When the word gets to Jesus that they are looking for him, he turns logic on its head once more: ‘my family isn’t who you think it is.  It isn’t even who they think it is.  These - the ones who have stayed by my side and who have accepted the challenging world order that I’ve laid out for you - these are the ones who are really my family.’

“Purple.  Because aliens don’t wear hats.”

It seems to come from out of nowhere - a new way of seeing the world.  Again.

That’s the gift of the Jesus experience: in it, we take everything that we had taken for granted, everything that we thought that we knew, and find new ways of knowing.

That’s what faith is: a new way of knowing.  It doesn’t tie itself up into neat little arguments and conclusions.  It doesn’t have the clarity of numbers and solutions.  It’s a word problem that, at first glance, seems to mean nothing; but, through prayerful engagement, struggle, time, and more than a little bit of grace, begins to show truth.

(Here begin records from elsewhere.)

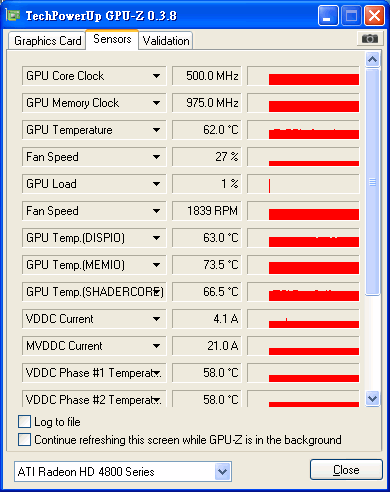The height and width of the screenshot is (492, 390).
Task: Click the 1839 RPM fan speed value field
Action: [207, 211]
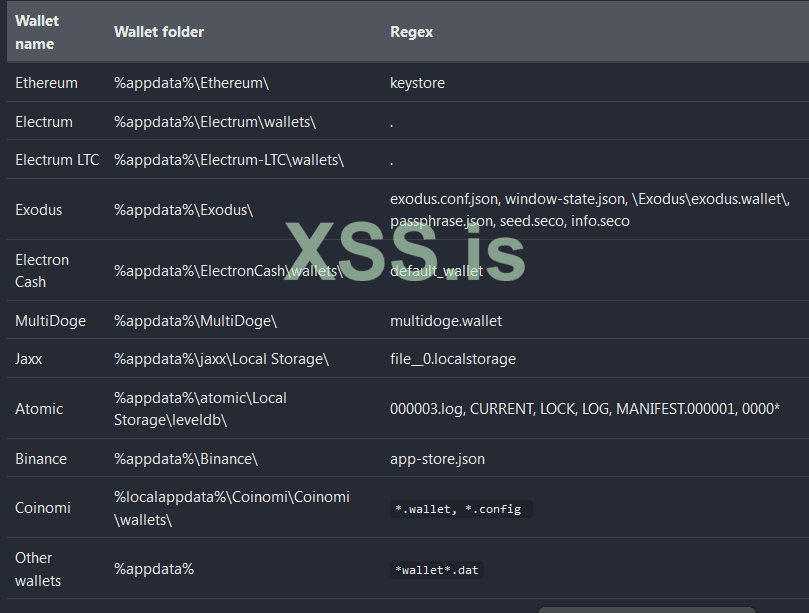Click the Jaxx Local Storage folder path

pos(221,358)

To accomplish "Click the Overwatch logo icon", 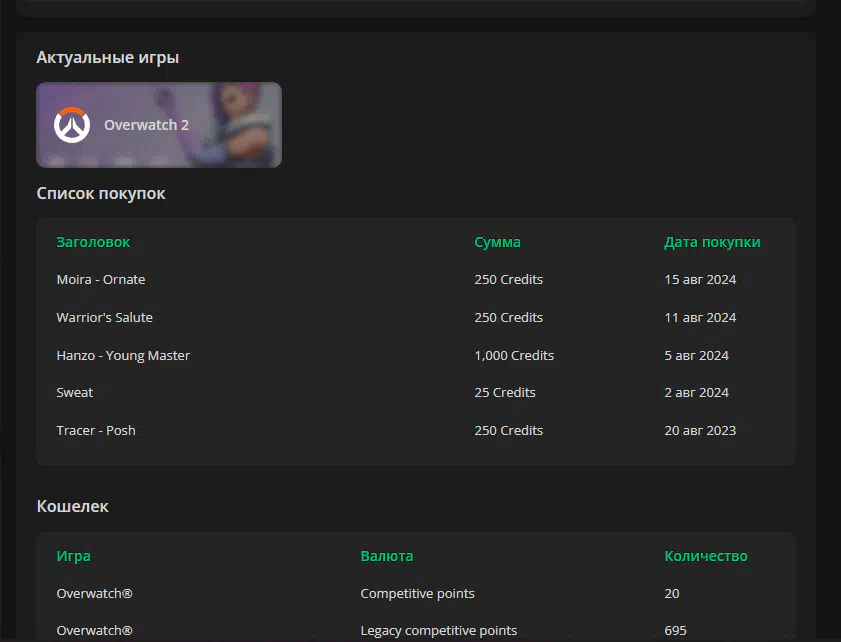I will coord(72,125).
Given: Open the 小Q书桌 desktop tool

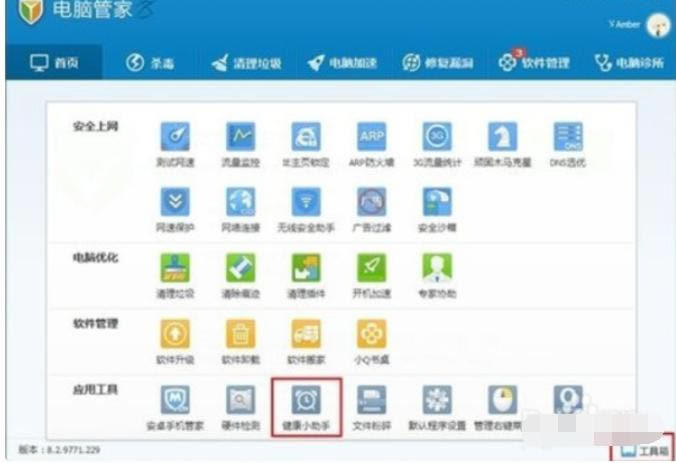Looking at the screenshot, I should pos(371,334).
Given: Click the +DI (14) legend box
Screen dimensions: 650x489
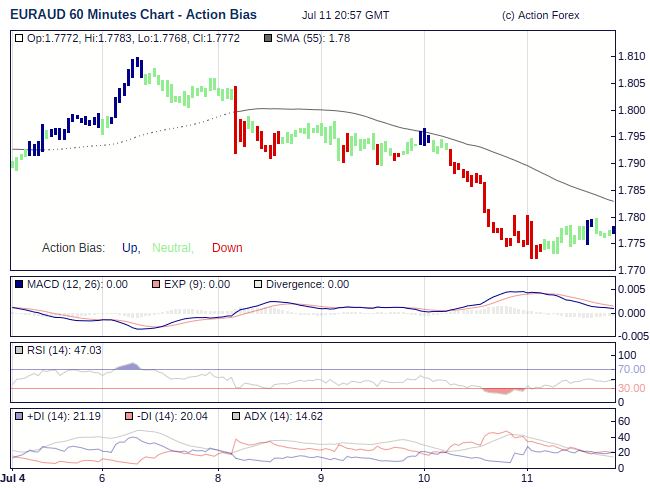Looking at the screenshot, I should coord(20,415).
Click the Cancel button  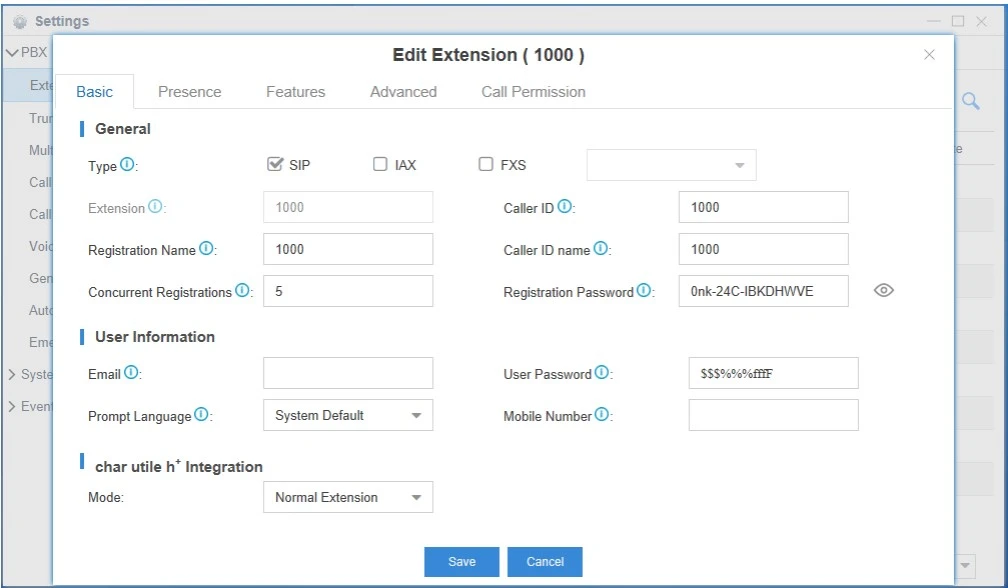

There are those who say that faith is a weakness - that it obscures the answers and the facts.  Perhaps it does.  But it isn’t a weakness.  It a means by which we might break through the answers and the facts and the logic to see the deeper nugget of truth that lies beneath.

For the past several months of the church year we’ve been mostly consumed with festivals and other observances - Advent, Christmas, Epiphany, Lent, Easter, Pentecost, and Trinity Sunday.  But now, for the next few months, we move out of the festival season into what the church calls “ordinary time”.  It’s the time between all the more specific times.  But it’s anything but “ordinary”.  It’s the time when Jesus does the work that he was with us to do.  It’s the time when he tears open all logic, and dares to share with us a glimpse of the truth underneath it all.

It might not seem, on the surface, as exciting as the past few months have been.  There may be times when it doesn’t have the kind of drive that we’ve come to expect from church.  But it’s a very important time.  I invite you into the journey.  Who knows what truth you might find?  Amen.